Продолжите отрывок о развитии значений слова «образъ», начиная сразу после его последнего предложения.

═════ ОТРЫВОК ═════

Приведенные в статье сопоставления показывают, что семантическая филиация слова образъ и его возможное лексическое варьирование в целом соответствовали той традиции, которая стояла и за Изборником 1073 г. Отличие заключалось в том, что значение г не привилось в русском языке (хотя и сохранилось в производном образец), значение б на основе последовательного и широко известного дублирования словом икона выделилось в самостоятельную лексическую единицу (обычно во мн. числе: образа́ ‘иконы’), а значение в сузилось до пределов идиомы (в сочетаниях типа таким образом) — и все эти значения слова связаны с последовательным развитием литературного, а не разговорного русского языка. Семантическая филиация привела к лексическому разложению, к отталкиванию основных значений слова друг от друга, к попыткам каждое из этих значений связать с самостоятельной словарной единицей, «создать самостоятельное слово» — но всегда только в литературном контексте. И в данном случае воздействие со стороны восточноболгарских текстов как образцовых несомненно, а особое значение Изборника 1073 г. заключается в том, что этот сборник переводных текстов — первый исторически известный свод литературной нормы.

═════ ИСХОДНЫЕ ДАННЫЕ ═════

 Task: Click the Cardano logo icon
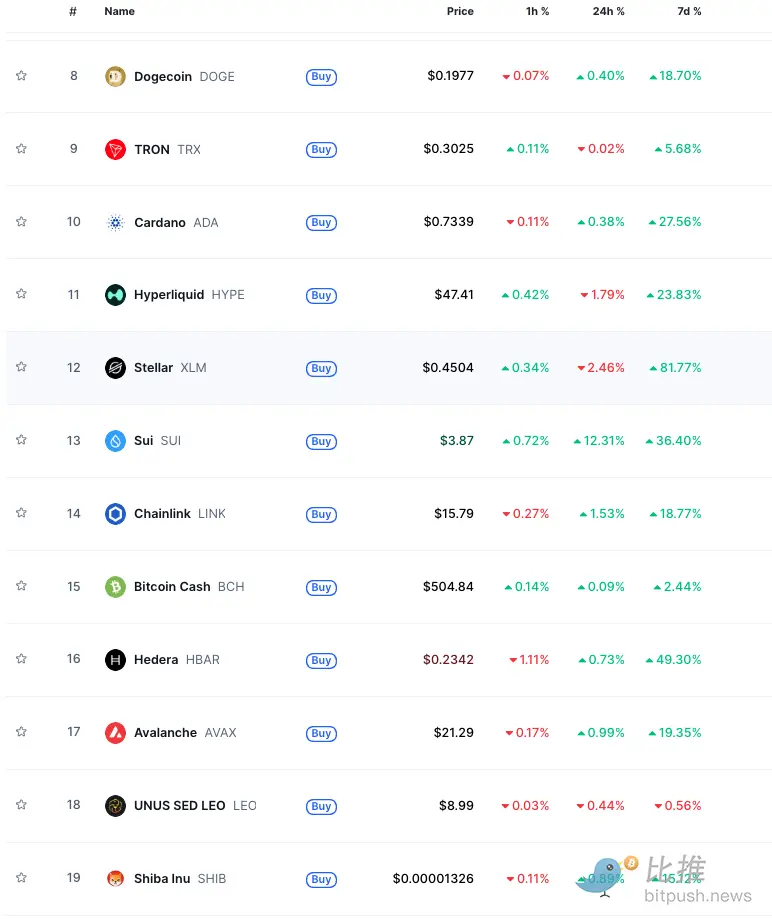(115, 223)
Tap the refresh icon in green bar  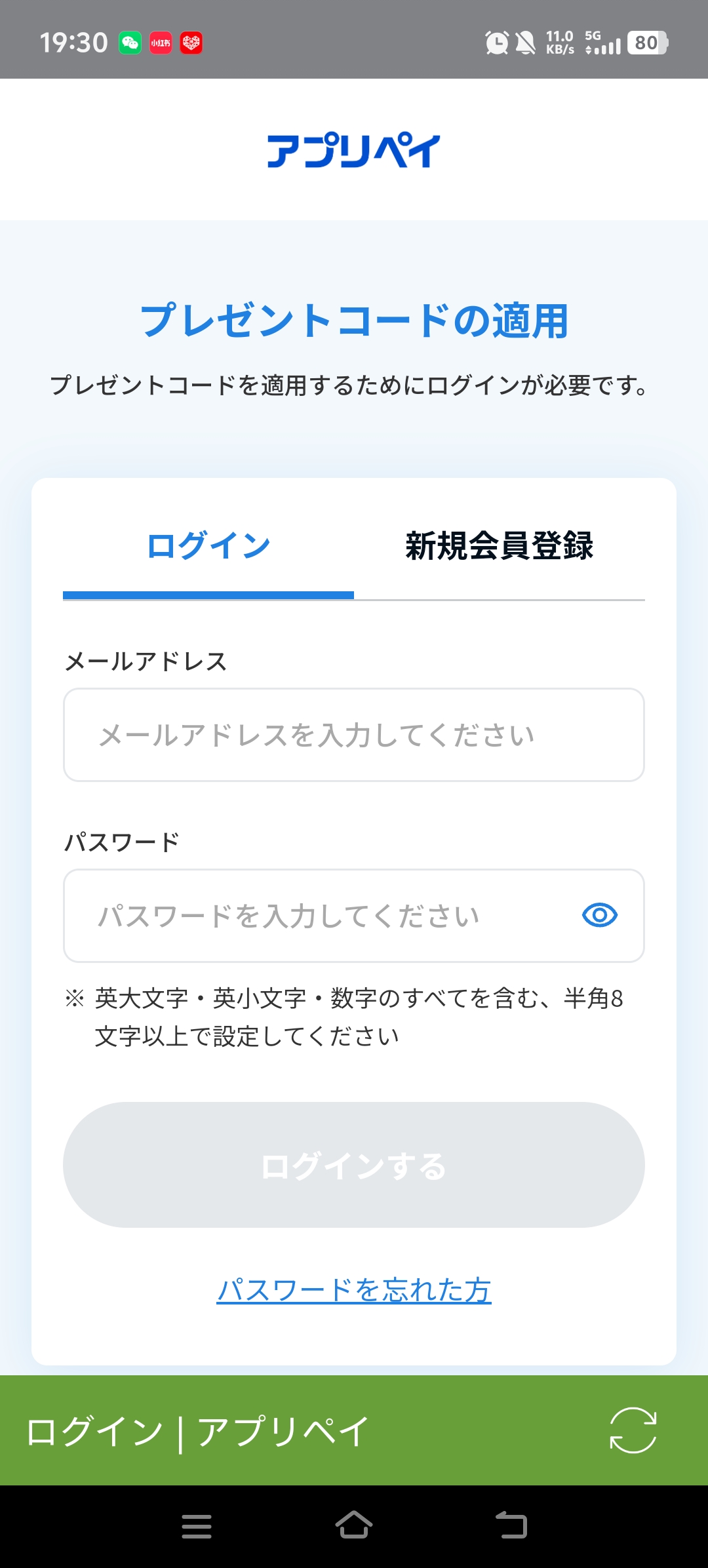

═════

ОТВЕТ К УПРАЖНЕНИЮ
УМНОЕ СЛОВО В «СЛОВЕ» ИЛАРИОНА КИЕВСКОГО
Слово о законе и благодати — настолько самобытный памятник древнерусской культуры, что даже историки обычно отделываются самыми общими словами, указывая политическое его значение для рождающейся государственности Древней Руси. Между тем из самого Слова можно извлечь множество сведений о характере и уровне древнерусской культуры первой половины XI в. И тогда окажется, что взрывчатая сила этого небольшого текста настолько значительна, что способна смести иные скороспелые теории об «отсталости» наших предков.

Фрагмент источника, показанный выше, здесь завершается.